Exercise input:
# # # # #

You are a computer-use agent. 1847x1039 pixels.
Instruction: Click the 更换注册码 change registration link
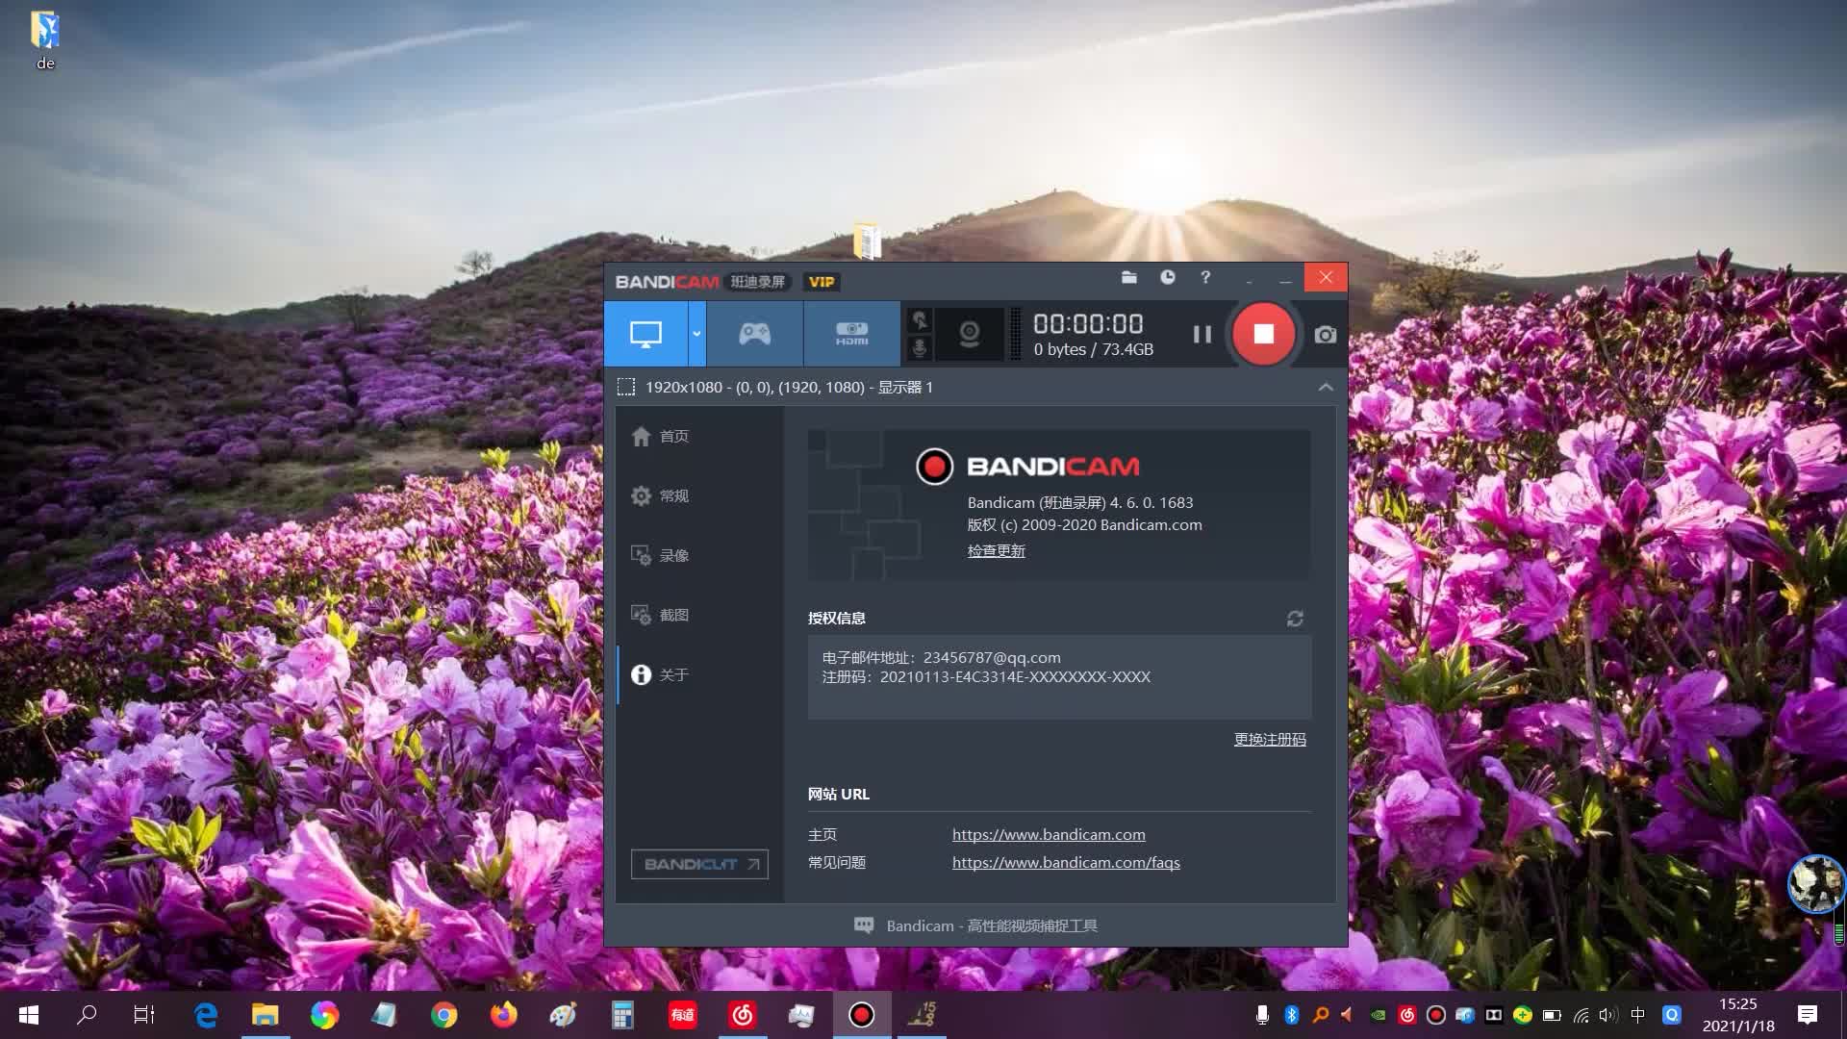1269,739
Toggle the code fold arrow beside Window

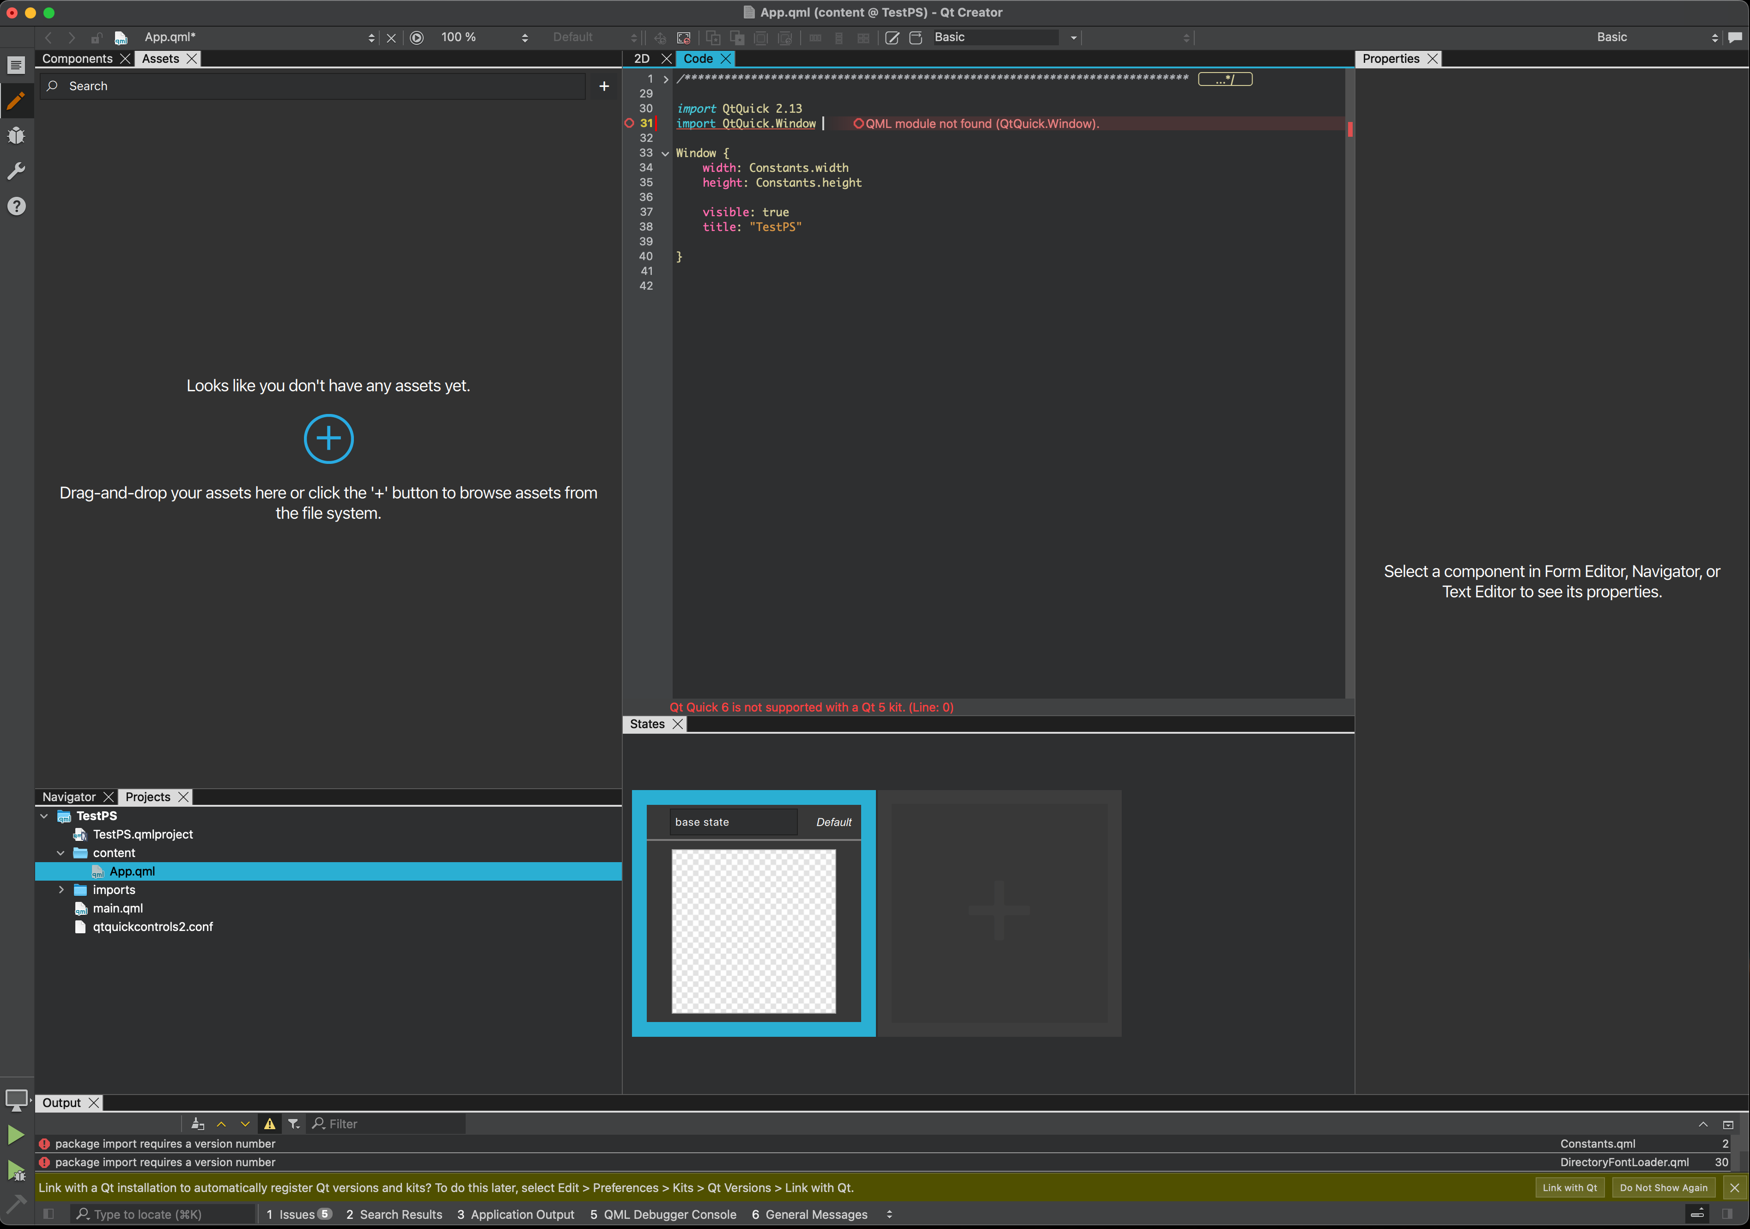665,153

# # # # #

Exercise requirements: In your copy, exclude the pictures and repeat each entry above exactly.

Your solution:
You are a computer-use agent. 1847x1039 pixels.
Instruction: Click the 更换注册码 change registration link
1269,739
Toggle the code fold arrow beside Window

665,153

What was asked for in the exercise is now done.